* START *

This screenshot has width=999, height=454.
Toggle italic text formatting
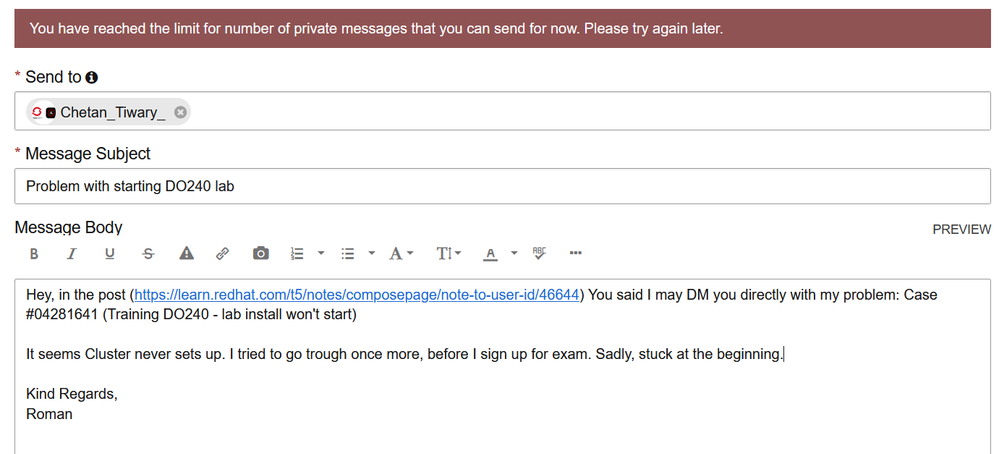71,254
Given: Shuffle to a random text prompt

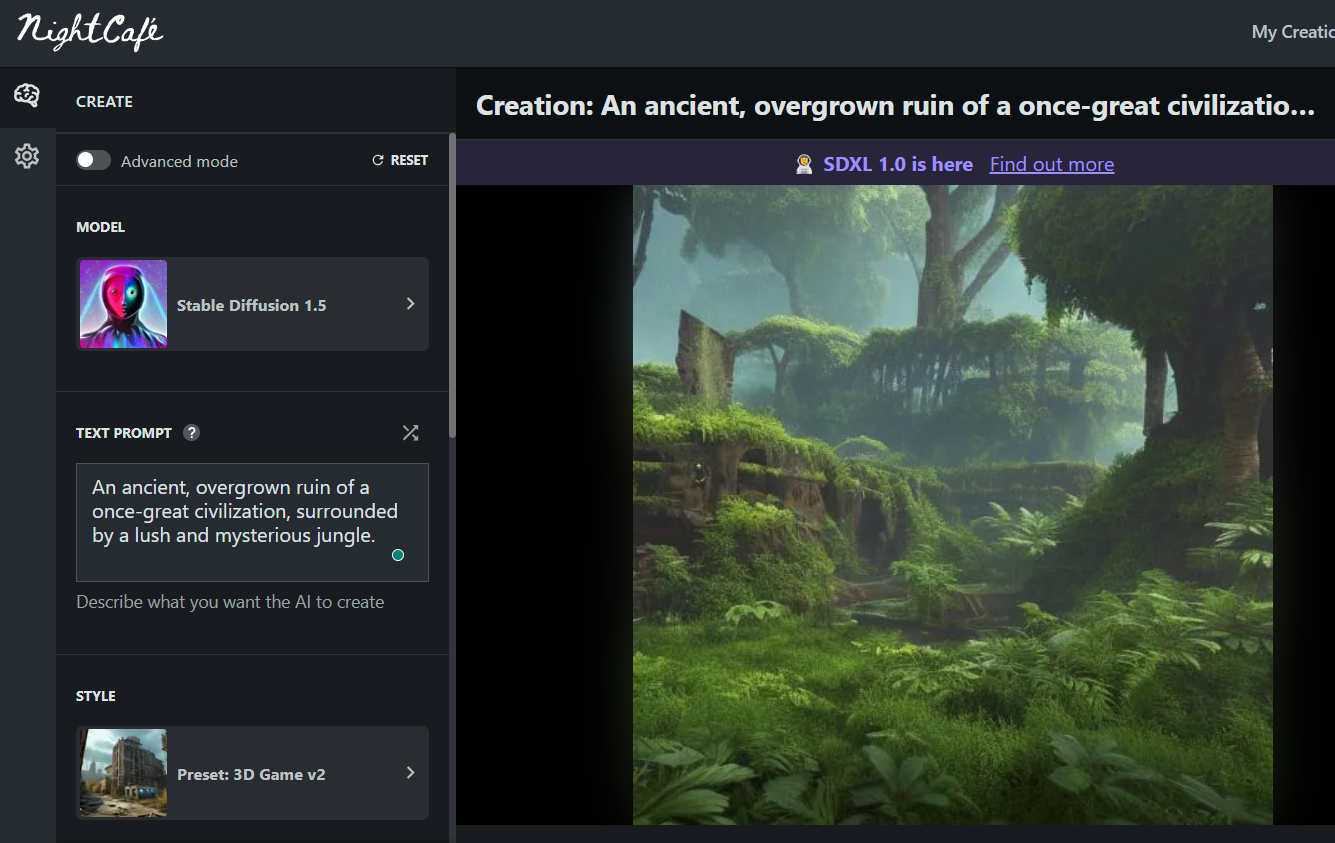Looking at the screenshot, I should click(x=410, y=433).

* END *

## Problem requirements
Please give the entries above as a two-column CSV with the headers "entry_text" and "answer" and one row per entry. Put each entry's text and its answer in their own quoted field, turn line breaks into spaces, and leave out the pictures.

## Solved problem
entry_text,answer
"This screenshot has width=999, height=454. Toggle italic text formatting","71,254"
"Given: Shuffle to a random text prompt","Looking at the screenshot, I should click(x=410, y=433)."